Определение урикозурии у пациентов с уратным дисметаболизмом может служить двум целям. Во-первых, исключается почечный генез гиперурикозурии (канальцевые дисфункции), в первую очередь у молодых пациентов. Кроме того, определение урикозурии позволит сделать правильный выбор препарата, снижающего уровень мочевой кислоты в крови.

У большинства пациентов с гиперурикемией уратный дисметаболизм обусловлен чрезмерным употреблением пуринов с пищей и/или сниженной экскрецией мочевой кислоты с мочой. Для остальных пациентов в основе уратного дисметаболизма лежит гиперпродукция мочевой кислоты за счет эндогенного процесса.

Разграничить эти две категории больных позволяет следующий алгоритм:

  • фракционная экскреция МК с мочой, определяемая как процентное отношение клиренса МК к клиренсу креатинина, измеряется в пробе суточной мочи. Сниженная экскреция определяется, если фракционная экскреции менее 6 %;
  • при выявлении гиперурикозурии исследование суточной урикозурии должно быть повторено через 3–5 дней от начала низкокалорийной гипопуриновой диеты, содержащей 1 г/кг белка, в первую очередь из молочных продуктов в сутки с полным исключением алкоголя, мяса, морепродуктов и лекарственных препаратов, воздействующих на обмен мочевой кислоты. Если при этом экскреция мочевой кислоты выше 670 мг/сут (4 ммоль/сут), врожденные причины гиперпродукции мочевой кислоты (дефекты ферментов) и повышенный распад клеточной массы вполне вероятны.

В случае нормализации показателей пуринового обмена на фоне строгой гипопуриновой диеты причиной уратного дисметаболизма принято считать алиментарную нагрузку пуриновыми основаниями [7, 8].

Высокая гиперурикемия в сочетании с высокой гиперурикозурией является ведущим фактором развития ОМН.

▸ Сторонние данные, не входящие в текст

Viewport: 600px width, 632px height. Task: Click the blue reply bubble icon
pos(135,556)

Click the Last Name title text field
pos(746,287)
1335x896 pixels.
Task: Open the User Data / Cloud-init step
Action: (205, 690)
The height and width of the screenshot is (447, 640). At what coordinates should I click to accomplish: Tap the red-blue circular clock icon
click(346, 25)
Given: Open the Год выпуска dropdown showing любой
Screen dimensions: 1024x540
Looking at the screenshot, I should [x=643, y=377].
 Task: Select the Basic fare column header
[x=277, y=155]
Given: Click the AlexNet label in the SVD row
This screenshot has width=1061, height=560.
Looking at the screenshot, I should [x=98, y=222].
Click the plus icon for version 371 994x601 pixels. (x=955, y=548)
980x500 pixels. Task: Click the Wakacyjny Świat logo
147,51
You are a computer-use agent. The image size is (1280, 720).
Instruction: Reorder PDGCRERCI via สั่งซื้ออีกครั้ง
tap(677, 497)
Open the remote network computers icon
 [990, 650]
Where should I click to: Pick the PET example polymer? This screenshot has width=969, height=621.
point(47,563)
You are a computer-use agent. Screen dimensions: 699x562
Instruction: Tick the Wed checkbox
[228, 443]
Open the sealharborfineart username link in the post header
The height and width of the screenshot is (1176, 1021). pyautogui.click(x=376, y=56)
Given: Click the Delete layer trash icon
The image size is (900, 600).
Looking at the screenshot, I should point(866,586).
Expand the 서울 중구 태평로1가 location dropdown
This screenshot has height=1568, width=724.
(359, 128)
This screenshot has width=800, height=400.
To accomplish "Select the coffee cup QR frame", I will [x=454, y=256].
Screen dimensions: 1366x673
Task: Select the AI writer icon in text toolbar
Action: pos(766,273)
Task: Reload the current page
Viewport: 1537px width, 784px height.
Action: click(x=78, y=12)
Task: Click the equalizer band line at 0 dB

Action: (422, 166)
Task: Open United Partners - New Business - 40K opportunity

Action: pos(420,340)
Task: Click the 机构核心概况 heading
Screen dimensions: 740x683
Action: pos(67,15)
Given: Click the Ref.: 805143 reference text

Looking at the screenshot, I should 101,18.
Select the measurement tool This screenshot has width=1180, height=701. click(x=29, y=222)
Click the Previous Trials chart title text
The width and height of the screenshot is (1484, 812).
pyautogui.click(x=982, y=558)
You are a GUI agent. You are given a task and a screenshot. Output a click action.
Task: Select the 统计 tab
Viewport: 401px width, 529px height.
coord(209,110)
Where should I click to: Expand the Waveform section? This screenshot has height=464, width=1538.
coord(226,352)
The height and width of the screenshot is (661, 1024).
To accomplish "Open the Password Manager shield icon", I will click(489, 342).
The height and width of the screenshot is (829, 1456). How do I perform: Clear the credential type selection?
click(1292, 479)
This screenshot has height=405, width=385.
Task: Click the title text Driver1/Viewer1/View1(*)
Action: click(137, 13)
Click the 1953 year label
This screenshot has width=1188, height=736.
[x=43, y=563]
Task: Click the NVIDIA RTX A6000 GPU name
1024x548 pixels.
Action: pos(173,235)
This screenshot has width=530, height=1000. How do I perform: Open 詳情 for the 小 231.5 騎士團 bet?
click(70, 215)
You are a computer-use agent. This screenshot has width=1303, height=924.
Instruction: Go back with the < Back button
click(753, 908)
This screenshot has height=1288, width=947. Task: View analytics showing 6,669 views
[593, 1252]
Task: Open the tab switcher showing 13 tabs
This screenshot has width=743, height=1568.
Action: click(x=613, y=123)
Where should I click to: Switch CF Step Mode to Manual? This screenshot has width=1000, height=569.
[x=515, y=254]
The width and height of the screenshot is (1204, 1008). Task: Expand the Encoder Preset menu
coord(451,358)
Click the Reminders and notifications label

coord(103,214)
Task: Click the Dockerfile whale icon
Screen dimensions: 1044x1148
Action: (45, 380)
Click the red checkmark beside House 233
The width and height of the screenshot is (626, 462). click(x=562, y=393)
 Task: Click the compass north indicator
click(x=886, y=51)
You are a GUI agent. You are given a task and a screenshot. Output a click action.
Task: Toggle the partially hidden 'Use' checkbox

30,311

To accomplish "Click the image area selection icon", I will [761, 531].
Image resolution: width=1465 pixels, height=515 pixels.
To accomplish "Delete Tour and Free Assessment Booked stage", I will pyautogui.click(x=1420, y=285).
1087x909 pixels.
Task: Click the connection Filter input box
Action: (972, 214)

К состояниям, угрожаемым по развитию ОМН и, вероятно, повреждению тубулоинтерстиция почки, относятся дегидратация любого генеза, переизбыток поступающих извне пуринов, алкогольный эксцесс. Клинически они могут выражаться дизурией, обусловленной кристаллурией; болями в поясничной области с микрогематурией, упорным образованием микролитов в лоханках почек, а также присоединением инфекции мочевыводящих путей [3, 4, 8].

Гиперурикозурия, сопровождающая гиперурикемию, особенно в условиях повышенной кристаллизации мочевой кислоты, способствует увеличению концентрации мочевой кислоты в цитоплазме проксимальных тубулярных клеток с усилением ее повреждающего действия через активацию URAT-1 транспортной системы. Так, активация URAT-1 транспортной системы усиливает, а блокада пробенецидом в свою очередь тормозит экспрессию RANTES, MCP-1, TGF-1 в ответ на воздействие мочевой кислоты [9]. Не вызывает сомнений, что состояние транспортных систем, их активация или блокада играют важную роль в процессах воспаления и повреждения тубулярных структур почек, развитии и прогрессировании поражения почек при уратном дисметаболизме.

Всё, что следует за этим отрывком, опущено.